7 先輩たちに無視され続けた日報
「お前がいつ気づくかなって、みんな黙ってたんだよ」
日報の書き方が間違っていると、OJTから指摘された。
そんなこと、誰も言ってくれなかったと言い返したら、そう返された。
嘘だろ、と思った。
新人に意地悪して、なんの得があるのか?
その日は特に酷かった。
今までだんまりだったくせに、急に仕事のできない先輩とOJTの先輩が、「今まで言わなかったけど、お前の日報はおかしい、書き方がなってない」と言い出したのだ。
腹の底から怒りが沸いた。
気づいたらすぐ修正させるべきでは?
なんで今まで黙っていた?
大声が出そうになるのを、拳を握って我慢した。
「まあ、落ち着けって」
OJTのママさん社員は言う。
わたしは必死に深呼吸して、呼吸を整え、声を絞り出した。
「すみません、生理前なので……」
生理前は感情の起伏が激しくなり、自分でも手をつけられなくなるのだ。コントロール不可のジェットコースター状態。

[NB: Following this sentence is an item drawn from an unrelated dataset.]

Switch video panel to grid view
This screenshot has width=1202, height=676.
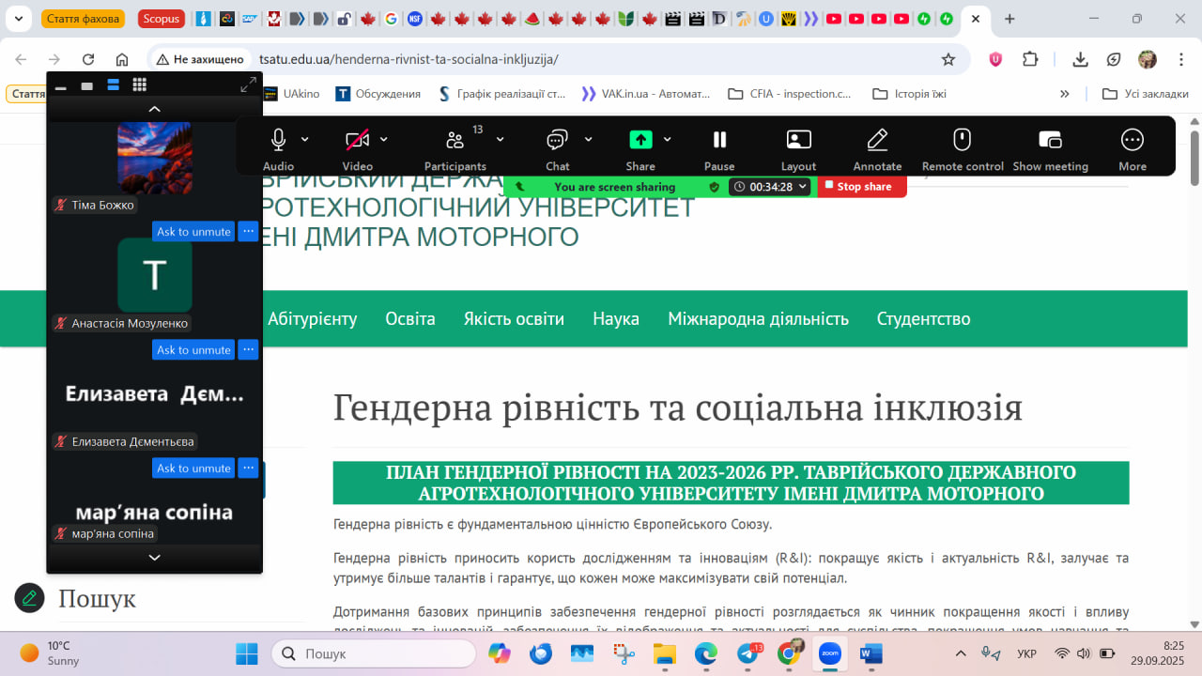[139, 85]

生理前、生理中の体調不良については、配属された時に、ママさん先輩には相談してある。「大丈夫だよ」と言ってくれた。
しかし、彼女は怒りを押さえつけるわたしにこう言った。
「そういうの、いいから」
ソウイウノ、イイカラ?
何言ってんだ……?
こっちは、死活問題なんだぞ……?
そのあとは、もう覚えていない。
適当に話を済ませて、トイレに駆け込み、声を殺して泣いた。
会社で泣いたのは、初めてだった。